In the tutorial written:
ANCOM assumes that few (less than about 25%) of the features are changing between groups. If you expect that more features are changing between your groups, you should not use ANCOM as it will be more error-prone (an increase in both Type I and Type II errors is possible).
While in my samples different ASVs. Absolutely it is not unique. Now I would like to know why it said ' there are no 'within' variance because each group of samples contains only a single sample'?
Hi,
it is complaining that, using the column 'staggeranddbarcodes' in your metadata file, the number of different sample groups you obtaining is equal to the total number of samples, each made of one sample (these are the 'unique values' the error refers to). Therefore, for each of these group the script can not identify a 'within' variance.
Try to change the metadata column, any column for which you can split your samples in at least two groups.
Luca
As a matter of fact, I have three treated and three untreated replicas, altogether six samples. Two of triplets are similar to each other. I gave it to be on the line!
As you guessed my barcodes are in one column. if I want to make a modified metadata file (barcodes divide into two groups), as you told I will have two columns at least. I'd like to come to the point! in the command there is only ONE parameter for a column, is not it? So how to solve the riddle?
Hi Meha,
Good you have replicate samples!
I would not consider the barcode information in the metadata file for the ANCOM analysis, as it is NOT informative, since there is one barcode for each sample.
It would make sense start with a simple metadata file with two columns:
sample-id
group
So you will have something like:
sample-id group
sample1 GroupA
sample2 GroupA
sample3 GroupA
sample4 GroupB
sample5 GroupB
sample6 GroupB
So, in this case you have to use
'--metadata-column group'
Should the parameter content be named both of the two groups' names?
e.g. –metadata-column group A and B
Or in a different run should be each one?
It looks tricky!
Before I created a column involved treated and untreated items alongside the sample-id. It is similar method to your suggestion.
In implementation, I have no clue! Could you please give it in detail?
Plugin error from diversity:
All values in the grouping vector are unique. This method cannot operate on a grouping vector with only unique values (e.g., there are no 'within' distances because each group of objects contains only a single object).
Hi,
Can you provide few lines of your new metadata (better if they are lines from different groups)?
It is difficult to help you more without seeing it.

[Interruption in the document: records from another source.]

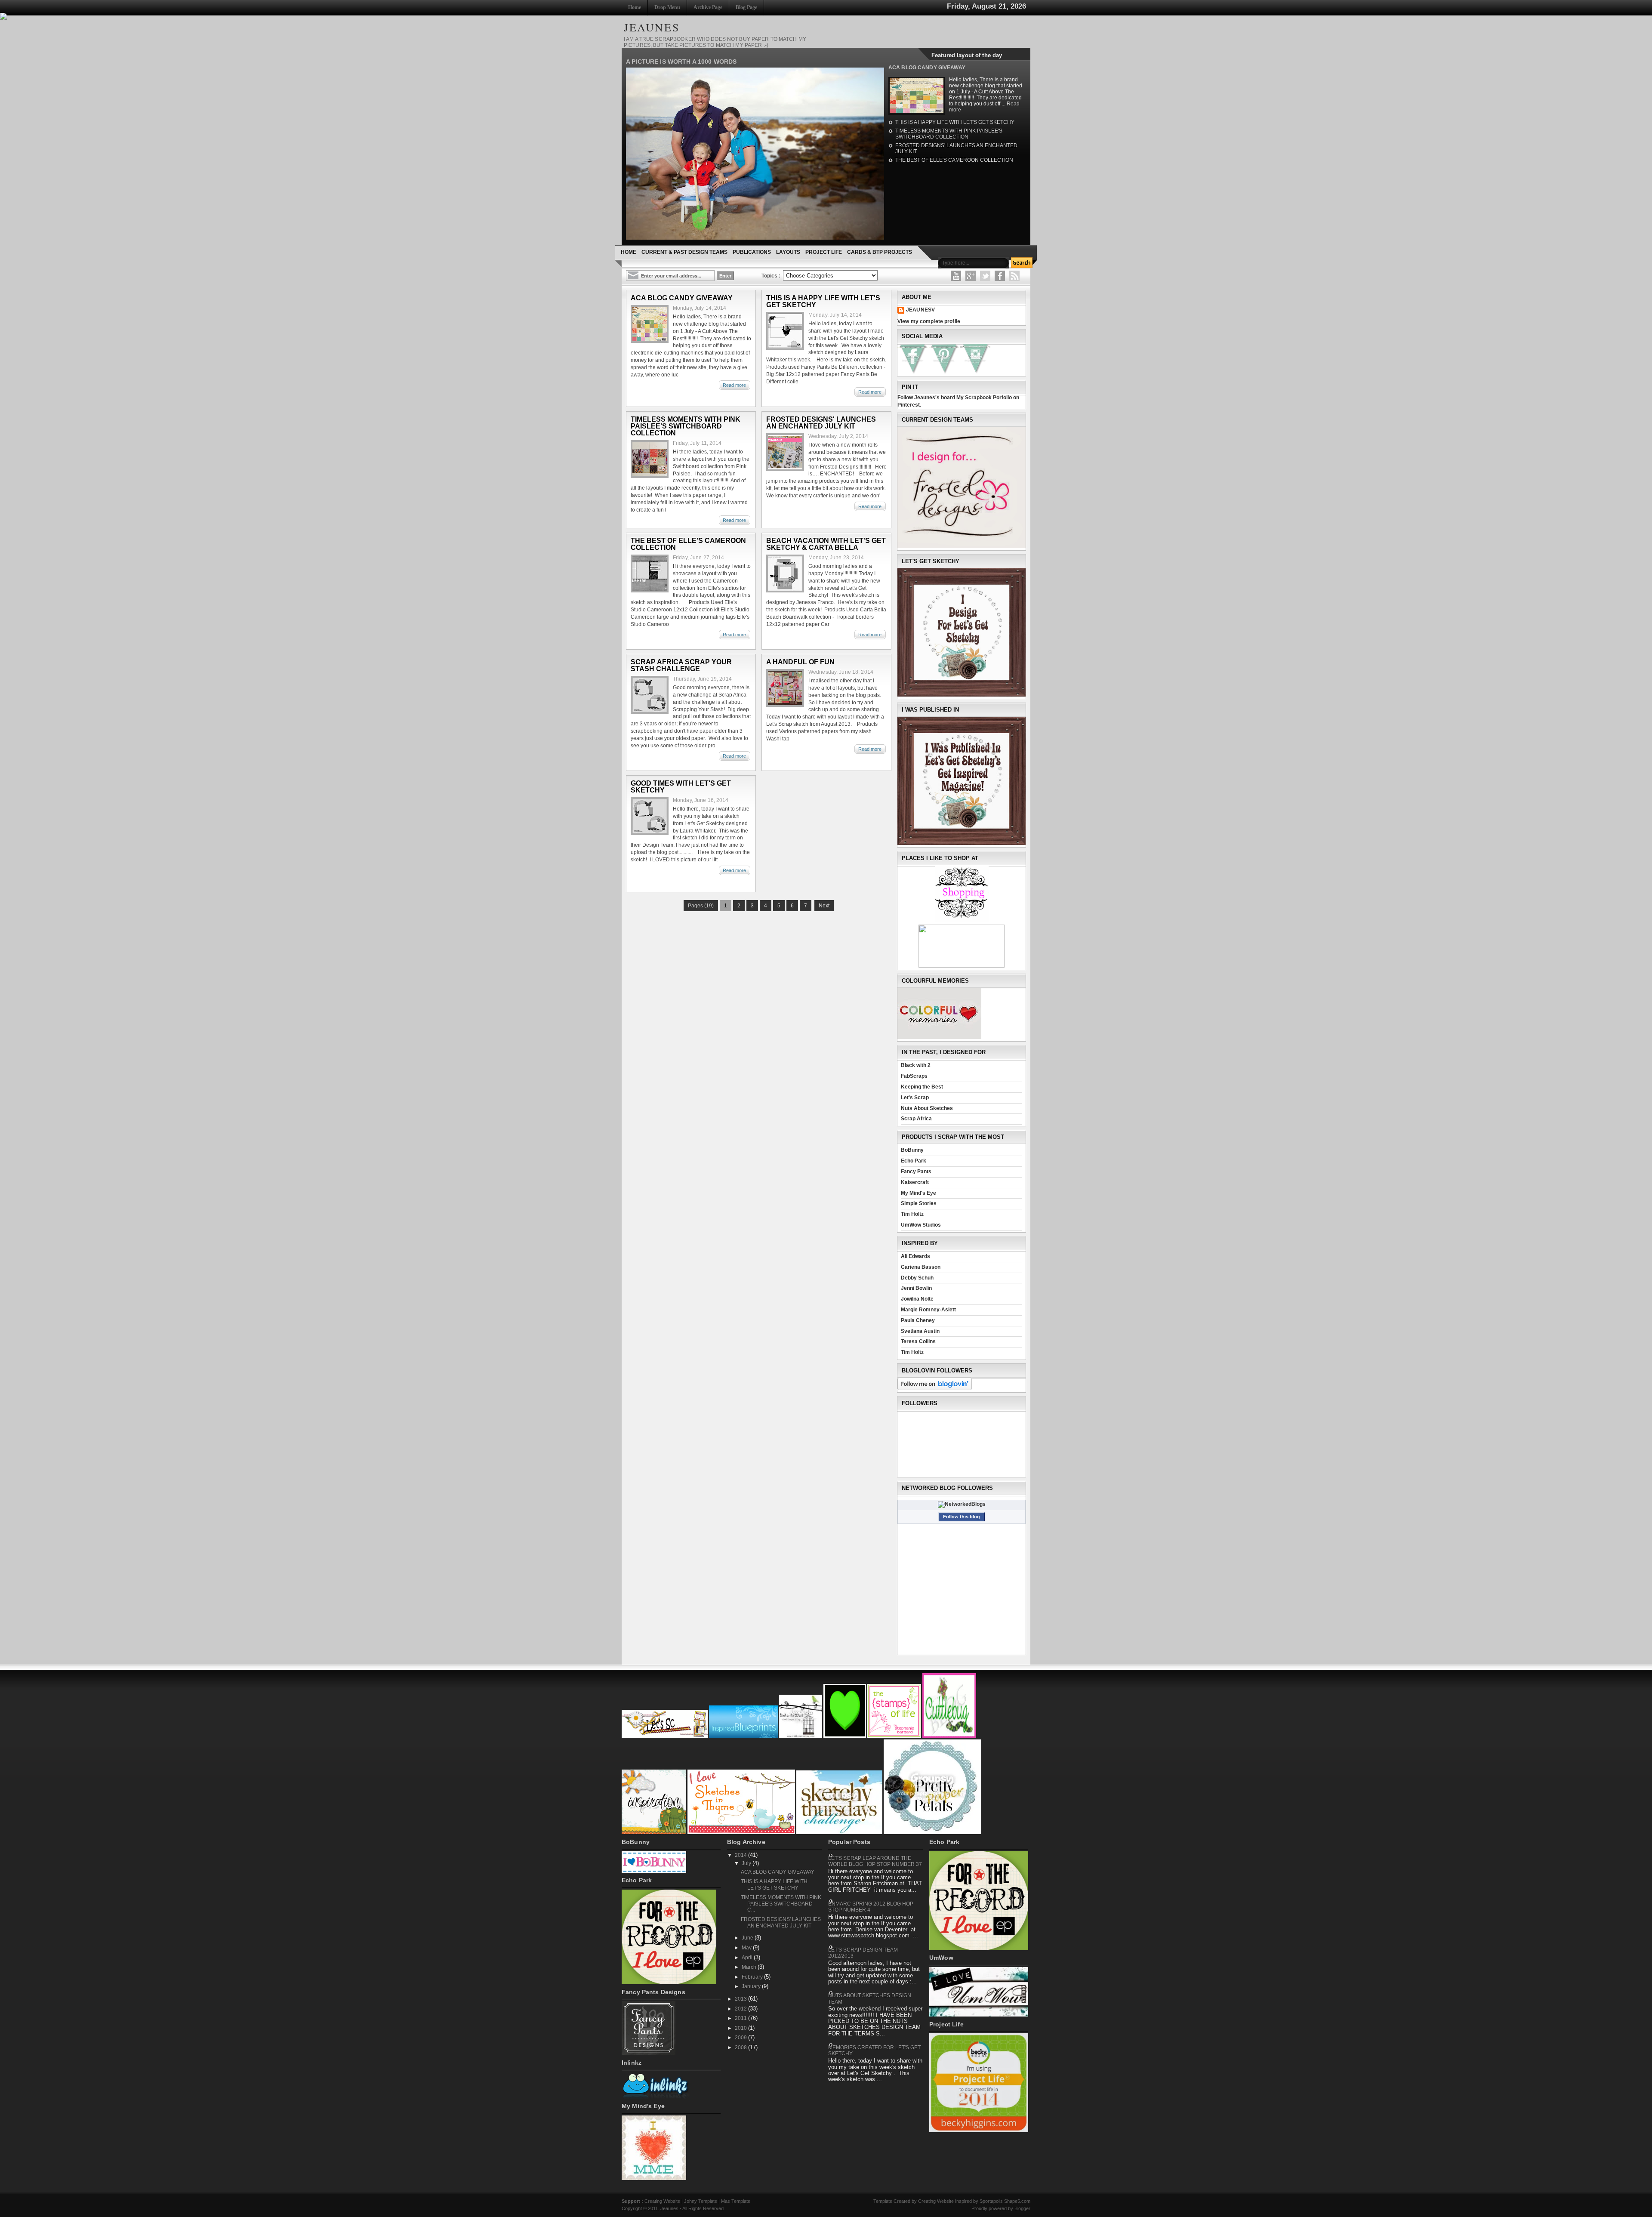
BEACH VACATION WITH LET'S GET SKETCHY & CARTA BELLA (826, 544)
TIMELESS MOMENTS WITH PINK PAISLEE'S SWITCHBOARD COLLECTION (948, 134)
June (748, 1938)
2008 (741, 2047)
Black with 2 (916, 1065)
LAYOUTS (788, 252)
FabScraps (914, 1076)
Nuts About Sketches (927, 1108)
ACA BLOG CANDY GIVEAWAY (926, 68)
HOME (628, 252)
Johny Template (700, 2201)
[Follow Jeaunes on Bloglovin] (934, 1388)
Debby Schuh (917, 1278)
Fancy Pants (916, 1172)
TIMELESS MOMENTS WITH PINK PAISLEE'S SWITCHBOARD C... (781, 1903)
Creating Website (662, 2201)
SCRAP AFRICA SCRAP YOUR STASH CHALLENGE (681, 665)
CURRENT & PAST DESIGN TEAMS (684, 252)
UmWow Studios (921, 1225)
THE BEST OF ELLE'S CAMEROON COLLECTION (954, 160)
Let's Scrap (915, 1098)
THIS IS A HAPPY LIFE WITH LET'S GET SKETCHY (954, 122)
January (752, 1986)
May (747, 1948)
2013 (741, 1999)
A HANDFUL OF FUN (800, 662)
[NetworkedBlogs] (962, 1504)
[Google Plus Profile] (970, 276)
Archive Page (707, 7)
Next (824, 906)
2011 (741, 2018)
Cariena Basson (920, 1267)
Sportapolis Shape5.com (1005, 2201)
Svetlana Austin (920, 1331)
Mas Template (735, 2201)
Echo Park (913, 1161)
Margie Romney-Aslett (928, 1310)
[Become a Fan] (1000, 276)
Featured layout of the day (966, 55)
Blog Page (746, 7)
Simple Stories (919, 1203)
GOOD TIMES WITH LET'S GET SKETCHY (681, 787)
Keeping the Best (922, 1087)
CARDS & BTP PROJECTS (879, 252)
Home (634, 7)
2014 (741, 1855)
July (747, 1863)
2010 (741, 2028)
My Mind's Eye (918, 1193)
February (753, 1977)
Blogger (1022, 2208)
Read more (734, 385)
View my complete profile (928, 321)
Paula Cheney (918, 1320)
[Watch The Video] (956, 276)
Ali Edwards (915, 1256)
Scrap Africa (916, 1119)
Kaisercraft (915, 1182)
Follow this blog (961, 1516)
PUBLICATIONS (752, 252)
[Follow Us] (985, 276)
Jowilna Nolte (917, 1299)
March (750, 1967)
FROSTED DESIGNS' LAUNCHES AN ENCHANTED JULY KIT (821, 423)
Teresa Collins (918, 1341)
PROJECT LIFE (823, 252)
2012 (741, 2009)
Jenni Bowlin (916, 1288)
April (748, 1958)
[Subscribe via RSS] (1014, 276)
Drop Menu (667, 7)
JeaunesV (920, 310)
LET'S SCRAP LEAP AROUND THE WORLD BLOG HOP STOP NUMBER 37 (875, 1861)
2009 (741, 2038)
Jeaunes (669, 2208)
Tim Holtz (912, 1214)
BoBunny (912, 1150)
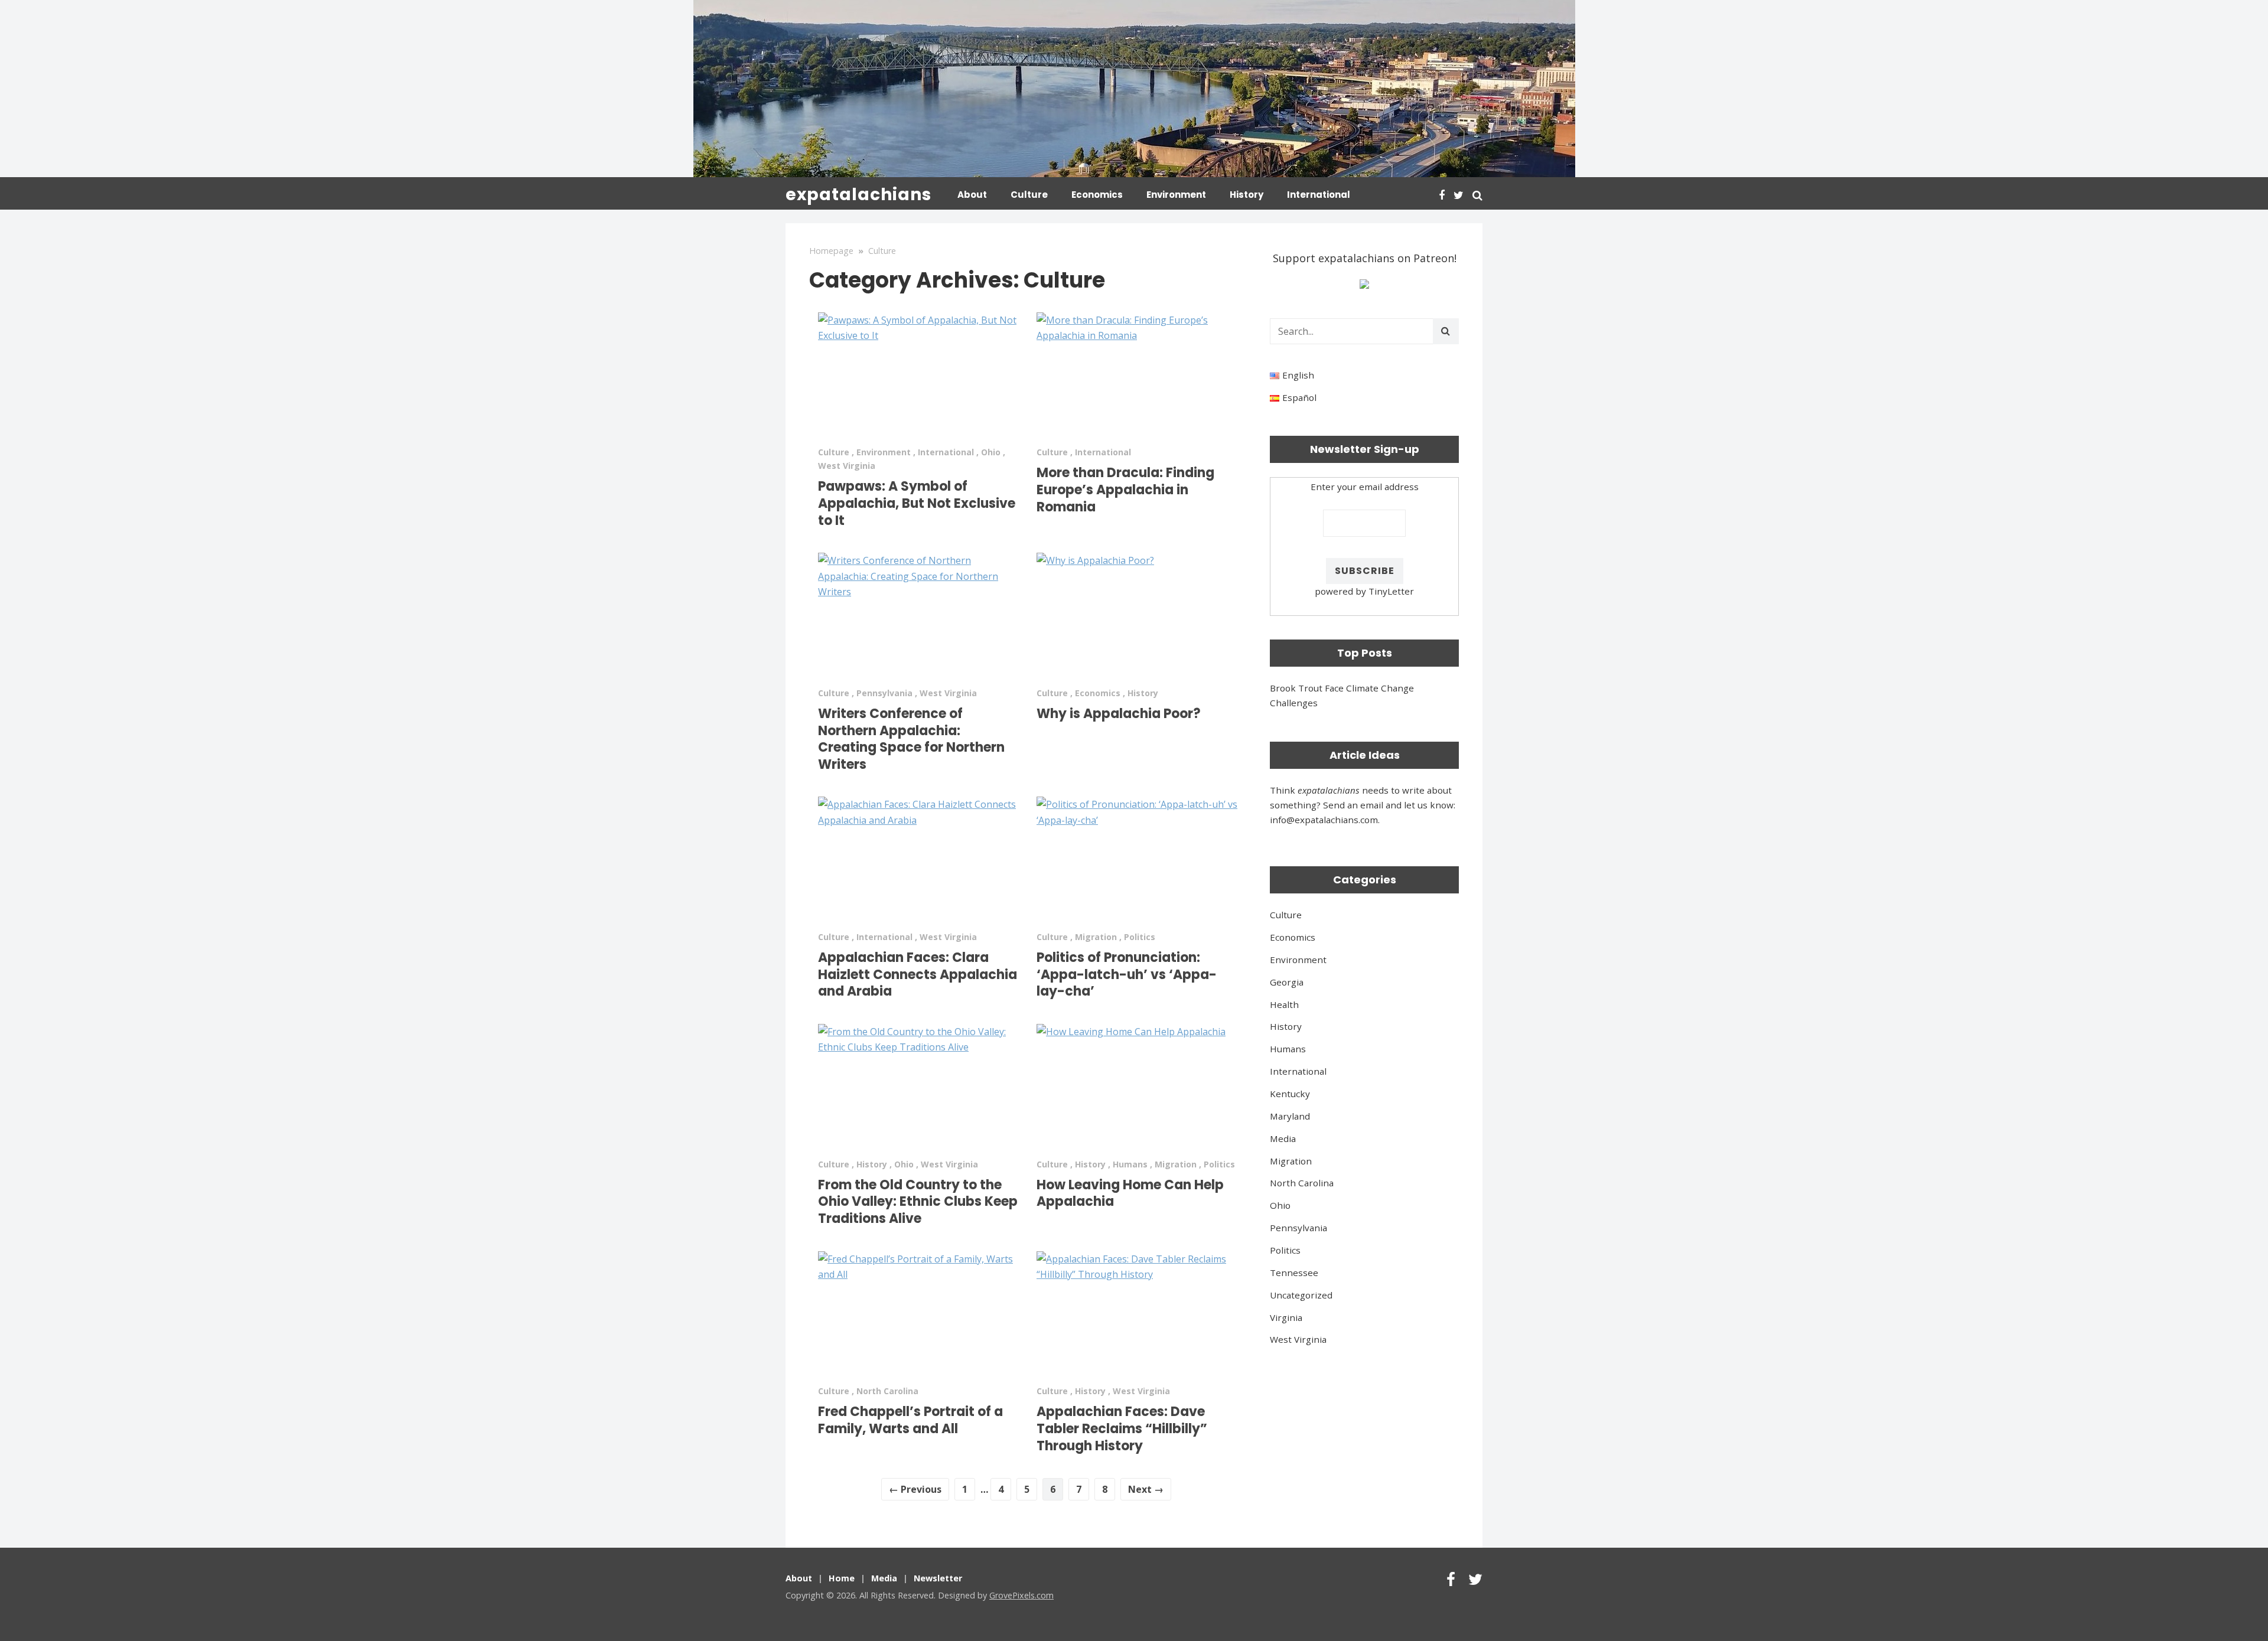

I'm not sure what you mean by implementation. You used 'treated' and 'untreated' instead of "GroupA' and 'GroupB' in my example above, that should be absolutely fine!
For the name of the column, you can use 'Group A B', however I would not keep spaces in the column name (I'm not sure if they are allowed or not).
The important thing you should be careful is to use in the '--metadata-column' option the exact name you used as column name in the metadata file.
Also, what do you mean with 'in a different run should be each one? If you want to identify ASVs that are differentially abundant between GroupA and GroupB, you should keep the two groups together.
I understood that you are explaining that I should have special metadata file for treated and a special one for untreated samples, different two.tsv files, which there is no additional parameter in the command. I mean there is only ONE parameter for metedata file and its column. Than's all!
Anyway, I made my metadata based on the tutorial and checked it in the Kemmei tool. There is no mistake!
Now, please tell me what is the problem or in what way I have to make it to debug the error! And what is your suggestion for eradicating the error?
I had this error not only for **Differential abundance testing with ANCOM ** but also for qiime diversity beta-group-significance
form your picture I can not spot anything wrong in the new metadata file. The only point is that for diversity and or ANCOM analysis, you can use only the 'SampleType' column, because is the only one in which a value is used for more than one sample.
So, form the command you showed in the initial pict in this thread, the only change you should have are:
--metadata-file 'UseTheNameOfTheNewMetadata'
–metadata-column SampleType
As I wrote before, the barcode information in the metadata file are useful only in case you have to demultiplex some sequences, in any further analysis there is no much point on keeping them.